By Eric Chan and Agnes Lim

 

The Monetary Authority of Singapore (“MAS”) has issued a consultation paper on 29 April 2016 proposing legislative amendments to Parts IVA and IVB of the MAS Act (the “Act”), the MAS (Control and Resolution of Financial Institutions) Regulations 2013 (the “Regulations”), as well as to issue a Notice and Guidelines on recovery and resolution planning for banks.
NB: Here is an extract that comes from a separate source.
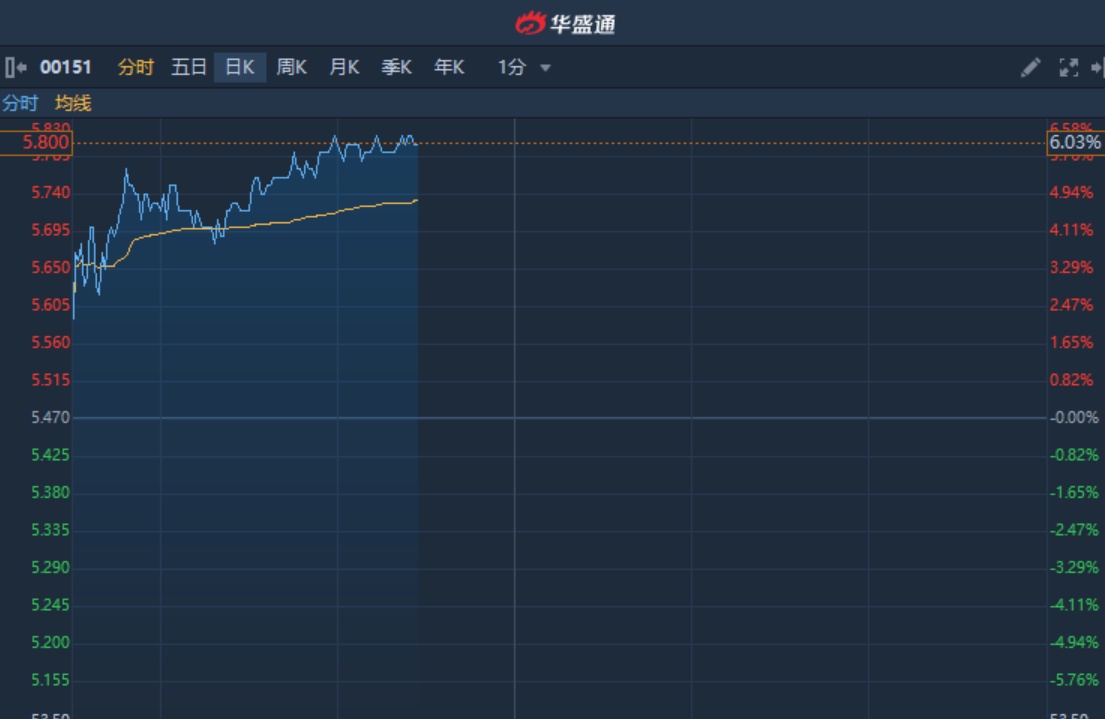
Task: Toggle the 均线 average line legend
Action: pos(73,103)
The proposed amendments follow from and will effect MAS’ earlier proposal in its policy consultation of 23 June 2015 to enhance the resolution regime for financial institutions (“FIs”) in Singapore.
This note summarises the key changes and amendments that will likely be made.

 

Proposed Amendments to the Act

MAS has proposed the following amendments to strengthen its powers to resolve distressed FIs while ensuring continuity of their critical economic functions:

(a) Recovery and Resolution Planning (“RRP”)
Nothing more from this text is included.